Building Connections
Now, I had to figure out how to monetize my work. I learned about cost-per-impression, cost-per-click and cost-per-action advertising, and opened numerous affiliate accounts. I was still making lunch money, but by July, I was approaching the level of blog traffic estimated to be necessary to sell sponsorships.
I poured countless hours into social media distribution, combining aggregated news content with creative human editing and occasional original content. Some argue that aggregation adds nothing and that aggregators are mere parasites, regurgitating content already available at mainstream sites, but I disagree. Services like mine connect disenfranchised communities with important news, and they repay the content creators by sending my audience their way.
Intelligence Group, a market research company, interviewed a college student whose perspective seems to neatly sum up how the “social media generation” sees the world: “If the news is that important, it will find me.” With young people, in particular, information today is shared, not sought.
By July, I was the second-most followed Twitter user in Philadelphia, behind only Ahmir “?uestlove” Thompson of The Roots. Sometimes I’d break into the top 500 global users, ahead of some celebrities, star athletes, mainstream news outlets, and other staffed accounts.
I think it’s fair to say that my editing and distribution techniques—and my interactions with my audience—earned me this influence. In conversing online, I’ve gained a broader understanding of the news consumer and discovered new content.
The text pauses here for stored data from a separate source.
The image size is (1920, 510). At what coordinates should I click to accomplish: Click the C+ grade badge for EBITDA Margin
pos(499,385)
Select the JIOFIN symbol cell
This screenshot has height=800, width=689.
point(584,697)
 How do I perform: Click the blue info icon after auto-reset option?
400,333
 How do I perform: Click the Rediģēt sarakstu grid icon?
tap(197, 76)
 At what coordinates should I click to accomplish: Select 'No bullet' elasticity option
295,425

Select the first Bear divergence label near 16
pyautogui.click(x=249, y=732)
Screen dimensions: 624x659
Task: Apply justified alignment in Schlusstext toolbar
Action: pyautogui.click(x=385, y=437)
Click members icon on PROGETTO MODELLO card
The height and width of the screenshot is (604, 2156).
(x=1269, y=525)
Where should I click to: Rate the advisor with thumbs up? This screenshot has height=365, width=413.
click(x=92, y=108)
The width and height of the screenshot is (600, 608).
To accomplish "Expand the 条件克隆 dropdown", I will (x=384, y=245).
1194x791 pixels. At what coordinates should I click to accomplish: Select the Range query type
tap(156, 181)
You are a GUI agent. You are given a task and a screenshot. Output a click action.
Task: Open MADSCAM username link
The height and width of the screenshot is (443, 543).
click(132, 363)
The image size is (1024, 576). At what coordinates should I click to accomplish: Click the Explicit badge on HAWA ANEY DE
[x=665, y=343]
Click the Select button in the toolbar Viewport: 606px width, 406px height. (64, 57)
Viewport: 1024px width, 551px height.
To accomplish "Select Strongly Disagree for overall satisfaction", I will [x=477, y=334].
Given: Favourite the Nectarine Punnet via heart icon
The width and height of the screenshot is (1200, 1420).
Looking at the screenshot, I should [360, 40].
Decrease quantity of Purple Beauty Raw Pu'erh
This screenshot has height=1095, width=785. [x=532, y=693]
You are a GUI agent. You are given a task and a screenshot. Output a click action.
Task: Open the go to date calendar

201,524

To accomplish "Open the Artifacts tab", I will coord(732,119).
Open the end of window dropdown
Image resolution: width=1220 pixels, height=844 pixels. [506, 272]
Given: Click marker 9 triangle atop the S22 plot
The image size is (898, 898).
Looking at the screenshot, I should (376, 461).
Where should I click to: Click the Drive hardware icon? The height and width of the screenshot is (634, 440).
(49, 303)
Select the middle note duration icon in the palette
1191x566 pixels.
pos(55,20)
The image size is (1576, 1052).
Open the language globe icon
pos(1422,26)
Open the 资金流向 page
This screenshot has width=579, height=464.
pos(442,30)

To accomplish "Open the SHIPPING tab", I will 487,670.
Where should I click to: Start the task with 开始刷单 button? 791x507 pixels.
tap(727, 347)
My online audience immediately let me know not only their opinions about my reporting, but also where I could go for more information—I’ll never forget the day I discovered the Twitpic of the USAir plane in the Hudson.
Given my online experiences—mixed in with what I know about newspapers—I’m starting to suspect that social media might never work as well for these larger, old media outlets. Social media works well for entrepreneurs, as it does for celebrities and star athletes, because we have complete authority. We direct the endeavor and can be swift and nimble. Those aren’t always attributes readily associated with traditional news organizations these days.
City University in Birmingham, England, has recognized the significance of this new age by offering a master’s degree program in social media. The “Internet Famous” course at Parsons The New School for Design challenges the relationship between excellence and recognition, but applies distribution and reputation management strategies that certainly every journalist would benefit from learning.
Social media needs to be part of the curricula for training journalists, so I feel fortunate to be able to take the lessons I’ve learned in my life-after-my-buyout into the classroom. In August, I joined the convergence faculty at the University of Missouri School of Journalism and will teach there for at least a year. In preparing for this transition, I’ve refocused my blog (jimmacmillan.net) more closely around convergence journalism education and media industry matters and launched an accompanying Twitter account, writing there as @missourijim.
I don’t know if I’ll return to the life of a backpacking, independent, live-blogging, entrepreneurial, economically sustainable, all-platform, social media, multimedia, visual journalist, but the experience was priceless. Without walking down that road and having to find my way, I’m not sure I’d be ready to teach students who will be carving out their own roads in journalism.
Jim MacMillan teaches convergence journalism at the University of Missouri School of Journalism. He worked for 17 years as a staff photographer for the Philadelphia Daily News.